DESCRIPTION OF THE TASK:
Below are some records; output all of them exactly.

EXTRACTED ENTRIES:
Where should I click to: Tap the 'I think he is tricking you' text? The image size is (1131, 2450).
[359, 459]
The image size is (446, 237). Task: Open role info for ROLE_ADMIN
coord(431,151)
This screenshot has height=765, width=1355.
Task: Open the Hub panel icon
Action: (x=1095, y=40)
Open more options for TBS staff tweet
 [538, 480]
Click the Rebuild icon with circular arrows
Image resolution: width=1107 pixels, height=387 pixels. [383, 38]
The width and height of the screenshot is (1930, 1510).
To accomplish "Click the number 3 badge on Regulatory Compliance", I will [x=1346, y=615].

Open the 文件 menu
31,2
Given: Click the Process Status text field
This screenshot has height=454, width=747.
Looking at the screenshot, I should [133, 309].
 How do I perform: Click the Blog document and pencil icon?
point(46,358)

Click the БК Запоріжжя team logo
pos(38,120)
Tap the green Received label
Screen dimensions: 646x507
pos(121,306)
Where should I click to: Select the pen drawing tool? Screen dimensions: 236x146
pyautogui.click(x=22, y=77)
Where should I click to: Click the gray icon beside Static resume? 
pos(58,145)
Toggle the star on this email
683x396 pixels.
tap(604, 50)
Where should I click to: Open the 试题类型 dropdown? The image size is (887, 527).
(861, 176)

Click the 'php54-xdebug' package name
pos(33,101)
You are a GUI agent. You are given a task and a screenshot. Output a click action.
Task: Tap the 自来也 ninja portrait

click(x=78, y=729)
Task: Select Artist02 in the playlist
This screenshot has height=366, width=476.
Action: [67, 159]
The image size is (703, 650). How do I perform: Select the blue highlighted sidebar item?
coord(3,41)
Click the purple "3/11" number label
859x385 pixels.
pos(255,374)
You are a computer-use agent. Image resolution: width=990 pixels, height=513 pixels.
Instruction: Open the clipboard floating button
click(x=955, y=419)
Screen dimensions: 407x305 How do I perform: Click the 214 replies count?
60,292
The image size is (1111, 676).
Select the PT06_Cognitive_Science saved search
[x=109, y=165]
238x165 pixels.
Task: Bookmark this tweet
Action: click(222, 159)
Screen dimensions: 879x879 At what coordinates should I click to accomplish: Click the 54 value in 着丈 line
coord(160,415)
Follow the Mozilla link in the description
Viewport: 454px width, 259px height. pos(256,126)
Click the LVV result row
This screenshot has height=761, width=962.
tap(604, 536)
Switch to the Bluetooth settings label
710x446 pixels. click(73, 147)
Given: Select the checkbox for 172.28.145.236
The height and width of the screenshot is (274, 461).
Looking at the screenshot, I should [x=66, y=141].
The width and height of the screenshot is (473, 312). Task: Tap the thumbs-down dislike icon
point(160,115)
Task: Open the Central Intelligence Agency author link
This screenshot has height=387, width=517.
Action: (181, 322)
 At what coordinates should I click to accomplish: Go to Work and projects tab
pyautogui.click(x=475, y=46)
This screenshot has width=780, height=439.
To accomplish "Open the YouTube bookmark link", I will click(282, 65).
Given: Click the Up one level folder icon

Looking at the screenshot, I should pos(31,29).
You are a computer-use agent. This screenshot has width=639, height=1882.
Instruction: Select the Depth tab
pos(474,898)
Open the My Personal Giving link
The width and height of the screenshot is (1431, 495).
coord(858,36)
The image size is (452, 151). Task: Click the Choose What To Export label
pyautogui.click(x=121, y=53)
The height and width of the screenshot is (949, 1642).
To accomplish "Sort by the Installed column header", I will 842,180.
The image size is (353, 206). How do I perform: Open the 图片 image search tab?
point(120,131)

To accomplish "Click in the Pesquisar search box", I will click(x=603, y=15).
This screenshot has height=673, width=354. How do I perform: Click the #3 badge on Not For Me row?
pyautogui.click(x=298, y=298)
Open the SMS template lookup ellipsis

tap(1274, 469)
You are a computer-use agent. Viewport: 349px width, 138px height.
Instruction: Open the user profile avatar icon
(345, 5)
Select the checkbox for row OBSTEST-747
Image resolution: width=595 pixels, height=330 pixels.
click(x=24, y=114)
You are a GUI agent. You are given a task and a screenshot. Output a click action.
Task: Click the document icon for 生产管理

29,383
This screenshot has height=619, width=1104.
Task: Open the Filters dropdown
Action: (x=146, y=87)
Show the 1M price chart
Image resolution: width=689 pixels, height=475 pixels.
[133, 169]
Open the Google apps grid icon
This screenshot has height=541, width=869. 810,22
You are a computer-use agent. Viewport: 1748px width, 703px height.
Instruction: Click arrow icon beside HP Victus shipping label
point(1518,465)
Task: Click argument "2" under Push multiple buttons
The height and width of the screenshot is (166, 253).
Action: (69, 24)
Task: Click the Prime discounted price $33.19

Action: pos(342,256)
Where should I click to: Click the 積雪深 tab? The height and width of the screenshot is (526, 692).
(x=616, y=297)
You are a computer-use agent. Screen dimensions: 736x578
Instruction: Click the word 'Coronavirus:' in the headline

WRITTEN ANSWER:
Where should I click to: Tap the 'I think he is tricking you' text? The image size is (1131, 2450).
[359, 459]
The image size is (446, 237). Task: Open role info for ROLE_ADMIN
coord(431,151)
This screenshot has height=765, width=1355.
Task: Open the Hub panel icon
Action: (x=1095, y=40)
Open more options for TBS staff tweet
 [538, 480]
Click the Rebuild icon with circular arrows
Image resolution: width=1107 pixels, height=387 pixels. [383, 38]
The width and height of the screenshot is (1930, 1510).
To accomplish "Click the number 3 badge on Regulatory Compliance", I will [x=1346, y=615].

Open the 文件 menu
31,2
Given: Click the Process Status text field
This screenshot has height=454, width=747.
Looking at the screenshot, I should [133, 309].
 How do I perform: Click the Blog document and pencil icon?
point(46,358)

Click the БК Запоріжжя team logo
pos(38,120)
Tap the green Received label
Screen dimensions: 646x507
pos(121,306)
Where should I click to: Select the pen drawing tool? Screen dimensions: 236x146
pyautogui.click(x=22, y=77)
Where should I click to: Click the gray icon beside Static resume? 
pos(58,145)
Toggle the star on this email
683x396 pixels.
tap(604, 50)
Where should I click to: Open the 试题类型 dropdown? The image size is (887, 527).
(861, 176)

Click the 'php54-xdebug' package name
pos(33,101)
You are a GUI agent. You are given a task and a screenshot. Output a click action.
Task: Tap the 自来也 ninja portrait

click(x=78, y=729)
Task: Select Artist02 in the playlist
This screenshot has height=366, width=476.
Action: [67, 159]
The image size is (703, 650). How do I perform: Select the blue highlighted sidebar item?
coord(3,41)
Click the purple "3/11" number label
859x385 pixels.
pos(255,374)
You are a computer-use agent. Image resolution: width=990 pixels, height=513 pixels.
Instruction: Open the clipboard floating button
click(x=955, y=419)
Screen dimensions: 407x305 How do I perform: Click the 214 replies count?
60,292
The image size is (1111, 676).
Select the PT06_Cognitive_Science saved search
[x=109, y=165]
238x165 pixels.
Task: Bookmark this tweet
Action: click(222, 159)
Screen dimensions: 879x879 At what coordinates should I click to accomplish: Click the 54 value in 着丈 line
coord(160,415)
Follow the Mozilla link in the description
Viewport: 454px width, 259px height. pos(256,126)
Click the LVV result row
This screenshot has height=761, width=962.
tap(604, 536)
Switch to the Bluetooth settings label
710x446 pixels. click(73, 147)
Given: Select the checkbox for 172.28.145.236
The height and width of the screenshot is (274, 461).
Looking at the screenshot, I should [x=66, y=141].
The width and height of the screenshot is (473, 312). Task: Tap the thumbs-down dislike icon
point(160,115)
Task: Open the Central Intelligence Agency author link
This screenshot has height=387, width=517.
Action: (181, 322)
 At what coordinates should I click to accomplish: Go to Work and projects tab
pyautogui.click(x=475, y=46)
This screenshot has width=780, height=439.
To accomplish "Open the YouTube bookmark link", I will click(282, 65).
Given: Click the Up one level folder icon

Looking at the screenshot, I should pos(31,29).
You are a computer-use agent. This screenshot has width=639, height=1882.
Instruction: Select the Depth tab
pos(474,898)
Open the My Personal Giving link
The width and height of the screenshot is (1431, 495).
coord(858,36)
The image size is (452, 151). Task: Click the Choose What To Export label
pyautogui.click(x=121, y=53)
The height and width of the screenshot is (949, 1642).
To accomplish "Sort by the Installed column header", I will 842,180.
The image size is (353, 206). How do I perform: Open the 图片 image search tab?
point(120,131)

To accomplish "Click in the Pesquisar search box", I will click(x=603, y=15).
This screenshot has height=673, width=354. How do I perform: Click the #3 badge on Not For Me row?
pyautogui.click(x=298, y=298)
Open the SMS template lookup ellipsis

tap(1274, 469)
You are a computer-use agent. Viewport: 349px width, 138px height.
Instruction: Open the user profile avatar icon
(345, 5)
Select the checkbox for row OBSTEST-747
Image resolution: width=595 pixels, height=330 pixels.
click(x=24, y=114)
You are a GUI agent. You are given a task and a screenshot. Output a click action.
Task: Click the document icon for 生产管理

29,383
This screenshot has height=619, width=1104.
Task: Open the Filters dropdown
Action: (x=146, y=87)
Show the 1M price chart
Image resolution: width=689 pixels, height=475 pixels.
[133, 169]
Open the Google apps grid icon
This screenshot has height=541, width=869. 810,22
You are a computer-use agent. Viewport: 1748px width, 703px height.
Instruction: Click arrow icon beside HP Victus shipping label
point(1518,465)
Task: Click argument "2" under Push multiple buttons
The height and width of the screenshot is (166, 253).
Action: (69, 24)
Task: Click the Prime discounted price $33.19

Action: pos(342,256)
Where should I click to: Click the 積雪深 tab? The height and width of the screenshot is (526, 692).
(x=616, y=297)
You are a computer-use agent. Screen dimensions: 736x578
Instruction: Click the word 'Coronavirus:' in the headline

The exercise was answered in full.